NAACP leader cites ‘red flags’ on fatal shooting

Published 12:00 am Saturday, November 5, 2016

By Elizabeth Cook
elizabeth.cook@salisburypost.com

SALISBURY — The president of the local NAACP said Friday the fatal shooting of Ferguson Laurent by a city police officer raises questions that need to be addressed.

Police say the 22-year-old black man shot at Special Response Team officers who burst into his home Thursday morning with a search warrant. At least one of the officers fired back, fatally injuring Laurent.

Scott Teamer, president of the NAACP’s Salisbury-Rowan branch, said Salisbury Police Chief Jerome Stokes invited him and several pastors and community leaders — white and black — to the police station Thursday night for a meeting.

The chief went over the incident and asked the participants to help keep people calm.
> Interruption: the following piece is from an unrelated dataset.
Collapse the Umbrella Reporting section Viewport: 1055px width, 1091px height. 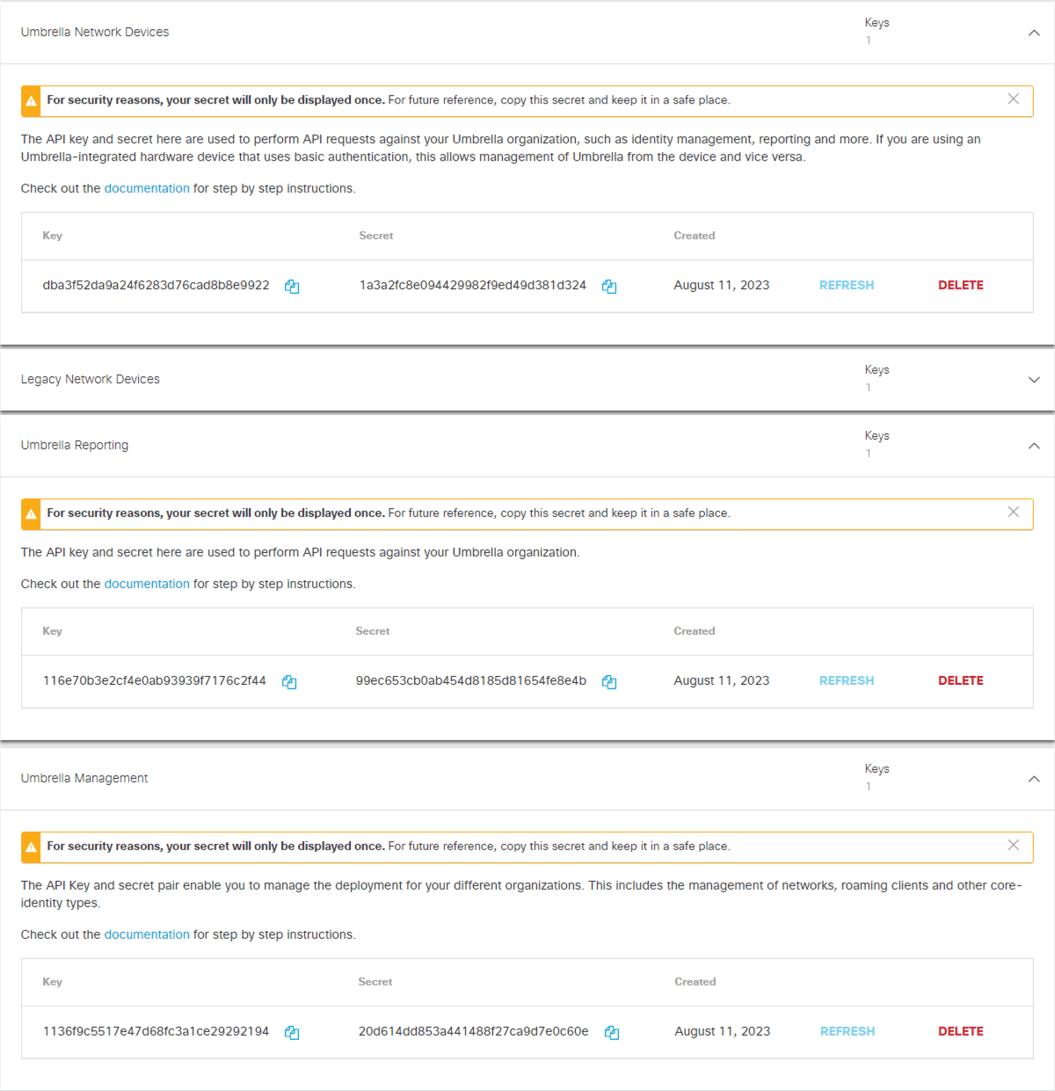coord(1034,446)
Teamer did not challenge the call for calm but said in a statement to the Post that he was disappointed Stokes didn’t provide more answers. After consulting with the state NAACP office, Teamer said, he felt the community should be concerned about several unanswered questions. “There are red flags,” he said.
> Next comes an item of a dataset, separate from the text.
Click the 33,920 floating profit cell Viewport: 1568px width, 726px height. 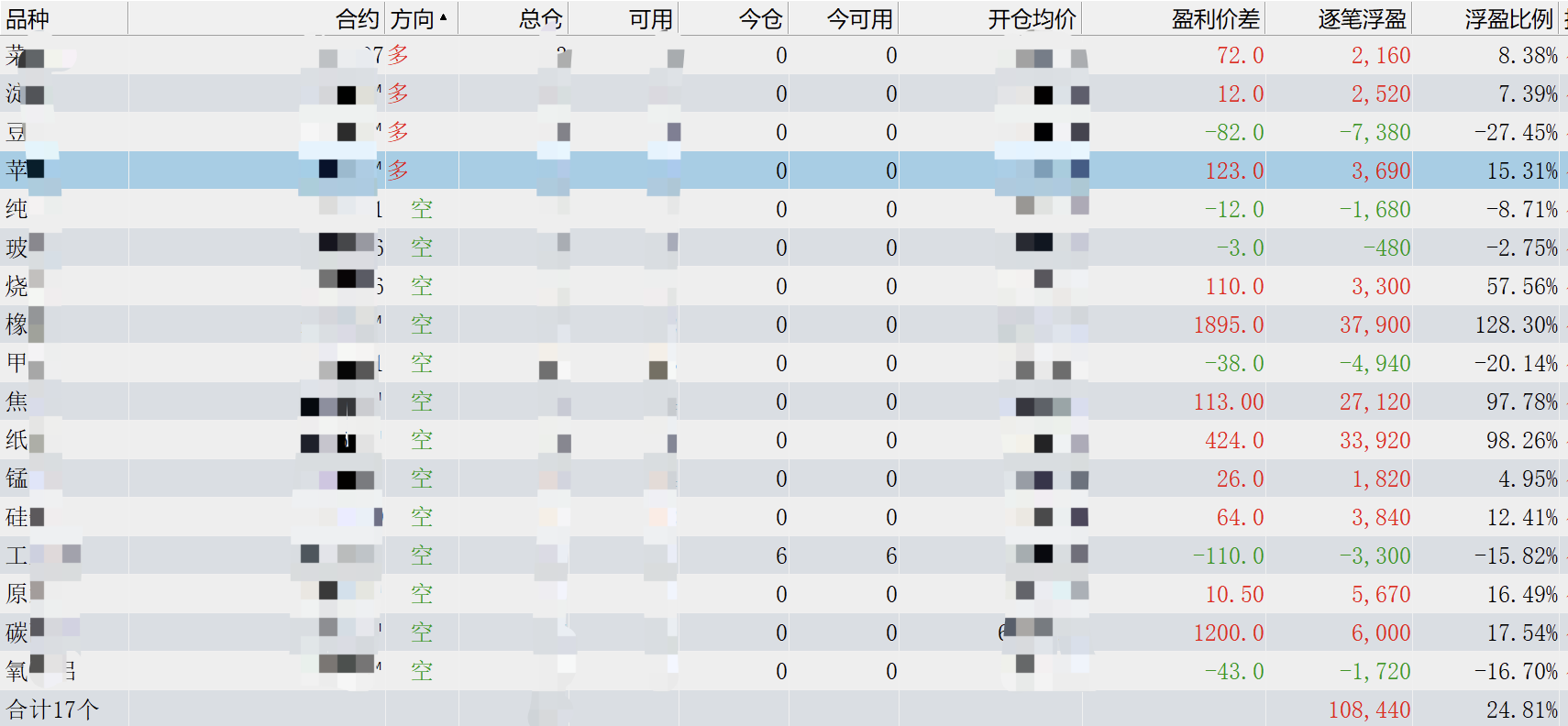coord(1375,440)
• He called it “inexcusable” that officers serving a search warrant on Laurent’s home did not wear body cameras, since video footage has played a prominent role in investigations across the country. If the officers serving the warrant expected violence, as police said, wouldn’t that be a time when body cameras are most needed, he asked.
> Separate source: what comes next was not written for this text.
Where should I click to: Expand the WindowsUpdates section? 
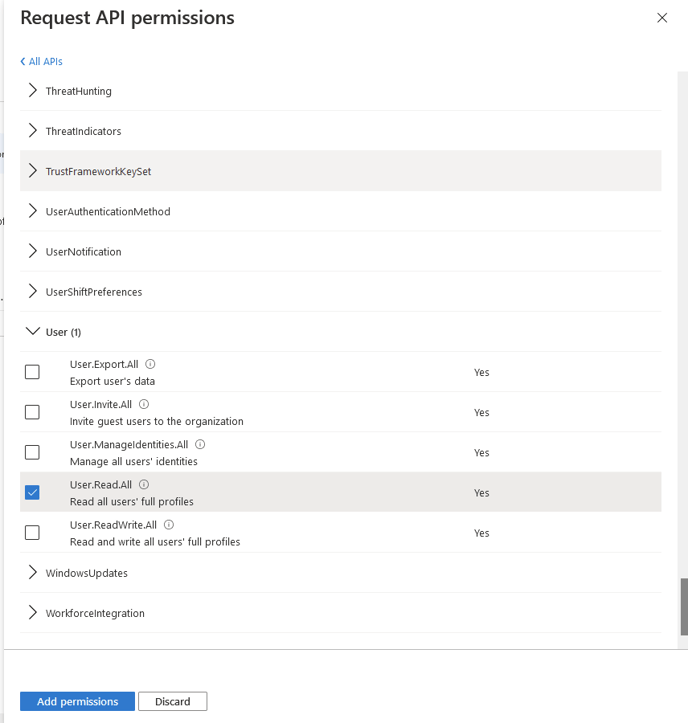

• After the shooting, the Sheriff’s Office and the SBI went to the scene to help police and start an investigation. Teamer said he wanted to know if the Police Department considered getting their help with serving the warrant in the first place. He said there was tension between the city’s black community and Salisbury Police, a tension not felt toward the other agencies.

• Concerning what police called “no-knock search warrant” that allowed them to enter the home before announcing who they were, Teamer wanted to know why it was “a good idea to bust into anyone’s house.”

The NAACP president said he was not yet making a judgment about whether officers’ actions were right or wrong, “but we want questions answered quickly.”

Some who were in the meeting Thursday night felt Stokes was evasive about details, Teamer said. He called for police to share more information.

“It’s going to come out, the sooner the better,” the NAACP president said. “We need transparency.”